I would try to group your paths in such a way that if two paths can equal each other they end up in the same group. A "can-equal" test, if you will, that you can apply in a single pass through the edges of each graph. It's much better to have a bunch of little groups to cross-product compare with each other than to have one big group.
To group them, I don't know if you can compute a hashcode, or if the nodes have coordinates that can be compared, or the edges have slopes that can be compared, or what. But I think the first step is to try to limit the number of items you have to compare with other items. If you are looking at a general-case solution that applies to any graph without knowing anything about the items in that graph, you either have to model a way for the implementation of that graph to specify some sort of ordering or partitioning, or I think you are out of luck.

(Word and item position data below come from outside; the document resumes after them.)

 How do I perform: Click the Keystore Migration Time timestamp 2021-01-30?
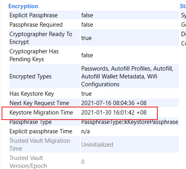pos(114,113)
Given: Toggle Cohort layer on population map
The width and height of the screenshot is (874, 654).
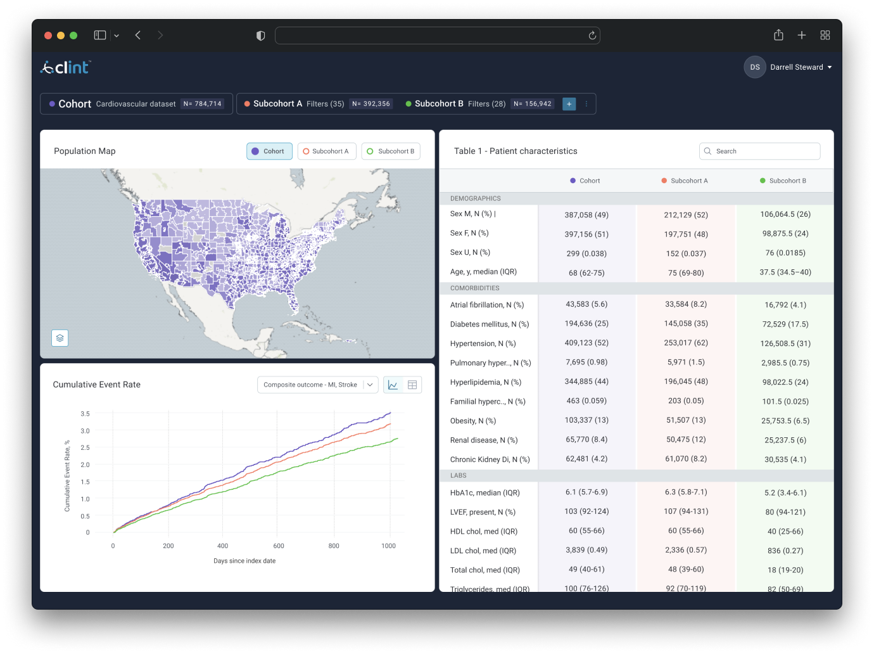Looking at the screenshot, I should 269,151.
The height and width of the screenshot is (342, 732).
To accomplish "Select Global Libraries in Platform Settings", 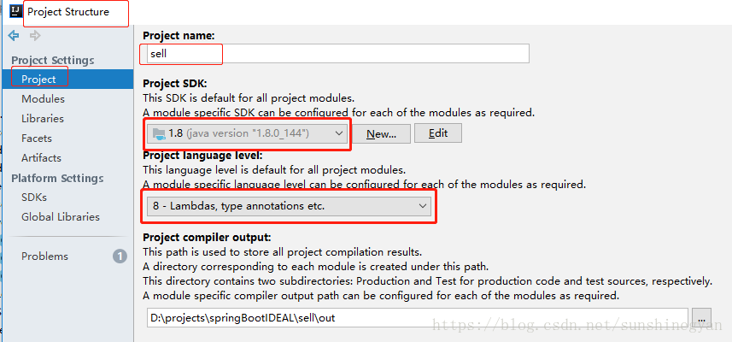I will point(61,217).
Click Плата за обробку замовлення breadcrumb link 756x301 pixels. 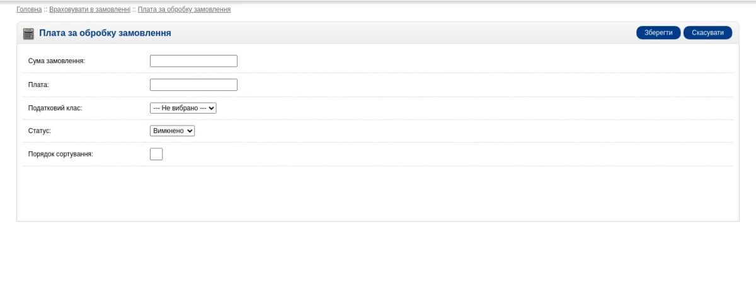pos(184,9)
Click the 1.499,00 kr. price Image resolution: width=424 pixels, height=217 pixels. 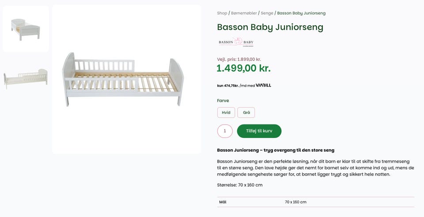tap(243, 69)
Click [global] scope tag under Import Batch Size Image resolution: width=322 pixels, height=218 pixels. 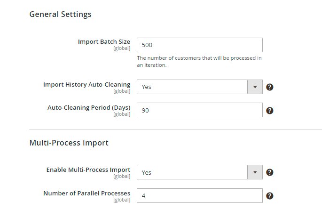point(122,48)
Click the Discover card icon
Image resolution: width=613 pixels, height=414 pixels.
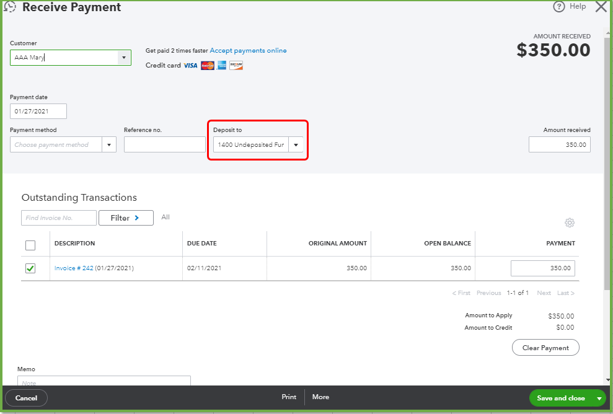click(236, 65)
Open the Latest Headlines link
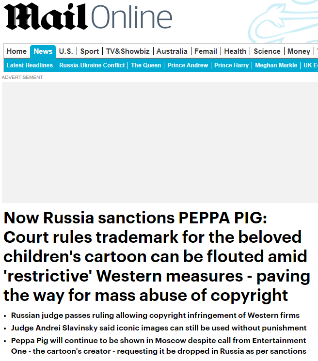318x361 pixels. pos(30,65)
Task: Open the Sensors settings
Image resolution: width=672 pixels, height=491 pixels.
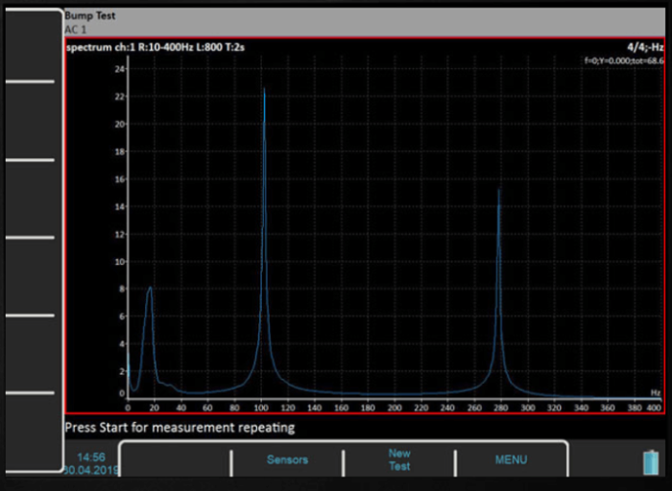Action: 287,460
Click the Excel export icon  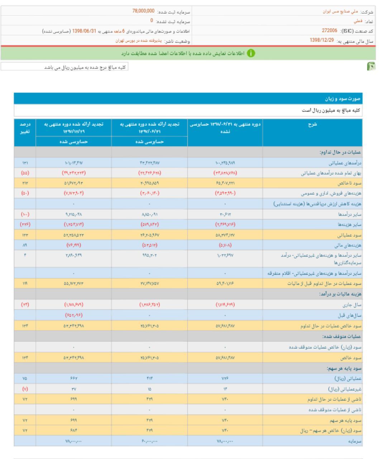[372, 67]
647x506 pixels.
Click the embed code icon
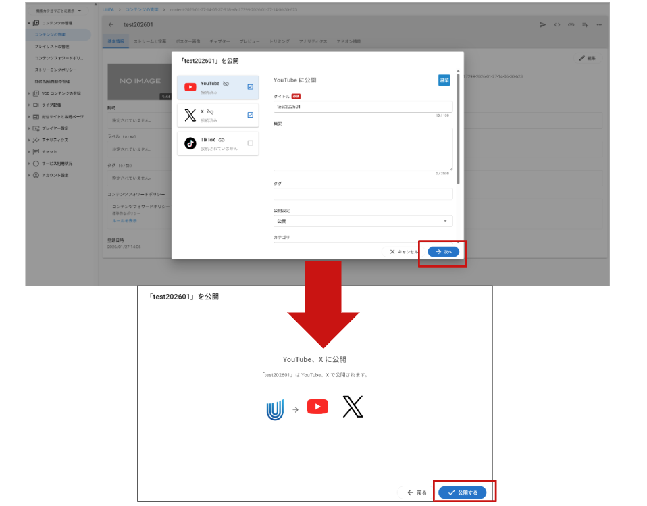coord(557,25)
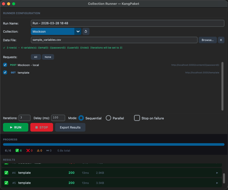Screen dimensions: 228x190
Task: Click green check icon on result #4
Action: pos(6,173)
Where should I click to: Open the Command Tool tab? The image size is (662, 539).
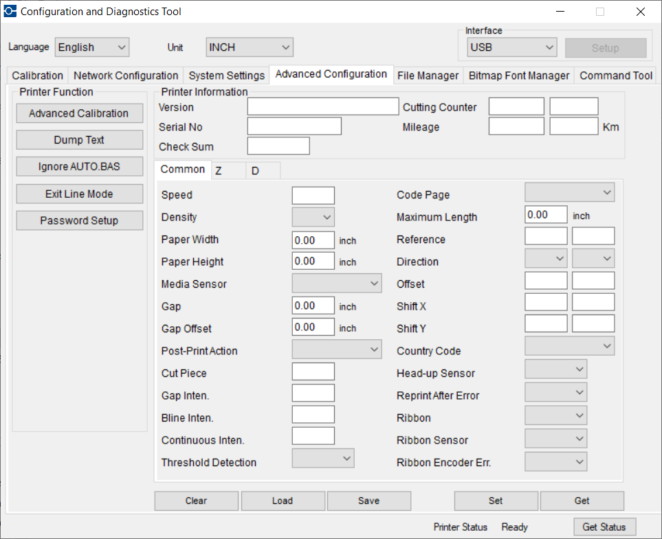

Hmm... That sounds a lot like "Use a Hash Table." But how? I think "similar" paths must mean edges between "equal" nodes for some definition of "similar" and "equals."
Load the nodes of each graph into a hashtable/set (one pass through each graph). Then pick the smaller hashtable, and for each node see if it has a corresponding node in the other hashtable. You don't need to consider any nodes that fail this test or any edges that touch nodes that fail that test. Now you only have edges that are contained in both graphs and maybe the size of that set is the similarity value you are looking for? Or maybe it's the largest sub-graph of edges meeting this criteria which is your score?
I think you could still be in the case were a tiny part of an enormous problem is still too big to be practically solvable. But in some cases, this may narrow down the problem enough to make it solvable.
This is my first time attempting an answer in this forum, so I hope that it is helpful.